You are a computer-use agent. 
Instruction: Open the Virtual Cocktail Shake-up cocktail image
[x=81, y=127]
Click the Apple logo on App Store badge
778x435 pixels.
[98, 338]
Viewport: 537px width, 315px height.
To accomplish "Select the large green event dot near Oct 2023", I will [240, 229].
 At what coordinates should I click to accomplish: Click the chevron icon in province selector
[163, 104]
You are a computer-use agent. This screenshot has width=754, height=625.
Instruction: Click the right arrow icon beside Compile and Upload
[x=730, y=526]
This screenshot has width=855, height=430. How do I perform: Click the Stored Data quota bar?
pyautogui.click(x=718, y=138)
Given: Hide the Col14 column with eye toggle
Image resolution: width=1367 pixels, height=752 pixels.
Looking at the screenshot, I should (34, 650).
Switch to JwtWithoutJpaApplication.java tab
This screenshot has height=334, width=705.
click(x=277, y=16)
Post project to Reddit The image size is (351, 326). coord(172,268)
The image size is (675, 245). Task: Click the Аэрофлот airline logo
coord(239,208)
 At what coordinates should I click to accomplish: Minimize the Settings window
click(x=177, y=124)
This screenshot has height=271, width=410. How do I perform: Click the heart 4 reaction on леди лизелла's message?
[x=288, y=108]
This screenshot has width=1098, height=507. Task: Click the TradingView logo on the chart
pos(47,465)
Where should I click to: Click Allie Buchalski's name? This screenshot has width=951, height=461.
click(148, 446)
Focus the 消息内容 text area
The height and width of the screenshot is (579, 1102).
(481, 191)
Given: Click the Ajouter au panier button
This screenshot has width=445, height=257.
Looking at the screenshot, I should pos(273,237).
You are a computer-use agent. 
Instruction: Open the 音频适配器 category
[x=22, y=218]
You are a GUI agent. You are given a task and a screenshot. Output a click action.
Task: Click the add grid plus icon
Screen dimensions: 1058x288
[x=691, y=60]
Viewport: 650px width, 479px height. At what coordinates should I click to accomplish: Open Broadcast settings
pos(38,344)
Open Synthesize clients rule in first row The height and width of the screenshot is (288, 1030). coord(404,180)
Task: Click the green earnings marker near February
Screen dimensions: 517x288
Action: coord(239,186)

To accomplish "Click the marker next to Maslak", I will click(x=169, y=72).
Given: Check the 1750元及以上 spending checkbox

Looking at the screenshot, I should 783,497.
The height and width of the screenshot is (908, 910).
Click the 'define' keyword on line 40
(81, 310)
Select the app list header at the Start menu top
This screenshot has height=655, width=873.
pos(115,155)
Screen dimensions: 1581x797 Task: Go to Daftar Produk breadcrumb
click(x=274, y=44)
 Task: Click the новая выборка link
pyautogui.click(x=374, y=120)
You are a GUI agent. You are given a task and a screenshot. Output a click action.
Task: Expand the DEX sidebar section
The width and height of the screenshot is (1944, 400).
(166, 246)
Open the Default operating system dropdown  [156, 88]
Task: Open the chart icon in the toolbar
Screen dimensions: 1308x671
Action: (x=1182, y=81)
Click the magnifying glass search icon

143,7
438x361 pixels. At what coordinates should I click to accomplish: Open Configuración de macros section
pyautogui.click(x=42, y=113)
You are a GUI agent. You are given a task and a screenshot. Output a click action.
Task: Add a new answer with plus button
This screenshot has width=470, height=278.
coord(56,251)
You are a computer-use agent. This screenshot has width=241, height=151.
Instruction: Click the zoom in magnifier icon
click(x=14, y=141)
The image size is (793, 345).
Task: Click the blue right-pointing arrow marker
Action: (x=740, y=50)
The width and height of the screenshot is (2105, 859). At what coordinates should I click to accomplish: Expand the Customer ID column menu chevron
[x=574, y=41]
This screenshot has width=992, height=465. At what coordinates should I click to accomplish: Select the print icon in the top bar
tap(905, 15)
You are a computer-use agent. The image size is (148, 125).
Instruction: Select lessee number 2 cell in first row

○ ○ ○ ○

* **Exercise objective**: Leaving every word in place, output the whole listing above.

* **Task result**:
You are a computer-use agent. 
Instruction: Open the Virtual Cocktail Shake-up cocktail image
[x=81, y=127]
Click the Apple logo on App Store badge
778x435 pixels.
[98, 338]
Viewport: 537px width, 315px height.
To accomplish "Select the large green event dot near Oct 2023", I will [240, 229].
 At what coordinates should I click to accomplish: Click the chevron icon in province selector
[163, 104]
You are a computer-use agent. This screenshot has width=754, height=625.
Instruction: Click the right arrow icon beside Compile and Upload
[x=730, y=526]
This screenshot has width=855, height=430. How do I perform: Click the Stored Data quota bar?
pyautogui.click(x=718, y=138)
Given: Hide the Col14 column with eye toggle
Image resolution: width=1367 pixels, height=752 pixels.
Looking at the screenshot, I should (34, 650).
Switch to JwtWithoutJpaApplication.java tab
This screenshot has height=334, width=705.
click(x=277, y=16)
Post project to Reddit The image size is (351, 326). coord(172,268)
The image size is (675, 245). Task: Click the Аэрофлот airline logo
coord(239,208)
 At what coordinates should I click to accomplish: Minimize the Settings window
click(x=177, y=124)
This screenshot has height=271, width=410. How do I perform: Click the heart 4 reaction on леди лизелла's message?
[x=288, y=108]
This screenshot has width=1098, height=507. Task: Click the TradingView logo on the chart
pos(47,465)
Where should I click to: Click Allie Buchalski's name? This screenshot has width=951, height=461.
click(148, 446)
Focus the 消息内容 text area
The height and width of the screenshot is (579, 1102).
(481, 191)
Given: Click the Ajouter au panier button
This screenshot has width=445, height=257.
Looking at the screenshot, I should pos(273,237).
You are a computer-use agent. 
Instruction: Open the 音频适配器 category
[x=22, y=218]
You are a GUI agent. You are given a task and a screenshot. Output a click action.
Task: Click the add grid plus icon
Screen dimensions: 1058x288
[x=691, y=60]
Viewport: 650px width, 479px height. At what coordinates should I click to accomplish: Open Broadcast settings
pos(38,344)
Open Synthesize clients rule in first row The height and width of the screenshot is (288, 1030). coord(404,180)
Task: Click the green earnings marker near February
Screen dimensions: 517x288
Action: coord(239,186)

To accomplish "Click the marker next to Maslak", I will click(x=169, y=72).
Given: Check the 1750元及以上 spending checkbox

Looking at the screenshot, I should 783,497.
The height and width of the screenshot is (908, 910).
Click the 'define' keyword on line 40
(81, 310)
Select the app list header at the Start menu top
This screenshot has height=655, width=873.
pos(115,155)
Screen dimensions: 1581x797 Task: Go to Daftar Produk breadcrumb
click(x=274, y=44)
 Task: Click the новая выборка link
pyautogui.click(x=374, y=120)
You are a GUI agent. You are given a task and a screenshot. Output a click action.
Task: Expand the DEX sidebar section
The width and height of the screenshot is (1944, 400).
(166, 246)
Open the Default operating system dropdown  [156, 88]
Task: Open the chart icon in the toolbar
Screen dimensions: 1308x671
Action: (x=1182, y=81)
Click the magnifying glass search icon

143,7
438x361 pixels. At what coordinates should I click to accomplish: Open Configuración de macros section
pyautogui.click(x=42, y=113)
You are a GUI agent. You are given a task and a screenshot. Output a click action.
Task: Add a new answer with plus button
This screenshot has width=470, height=278.
coord(56,251)
You are a computer-use agent. This screenshot has width=241, height=151.
Instruction: Click the zoom in magnifier icon
click(x=14, y=141)
The image size is (793, 345).
Task: Click the blue right-pointing arrow marker
Action: (x=740, y=50)
The width and height of the screenshot is (2105, 859). At what coordinates should I click to accomplish: Expand the Customer ID column menu chevron
[x=574, y=41]
This screenshot has width=992, height=465. At what coordinates should I click to accomplish: Select the print icon in the top bar
tap(905, 15)
You are a computer-use agent. The image size is (148, 125).
Instruction: Select lessee number 2 cell in first row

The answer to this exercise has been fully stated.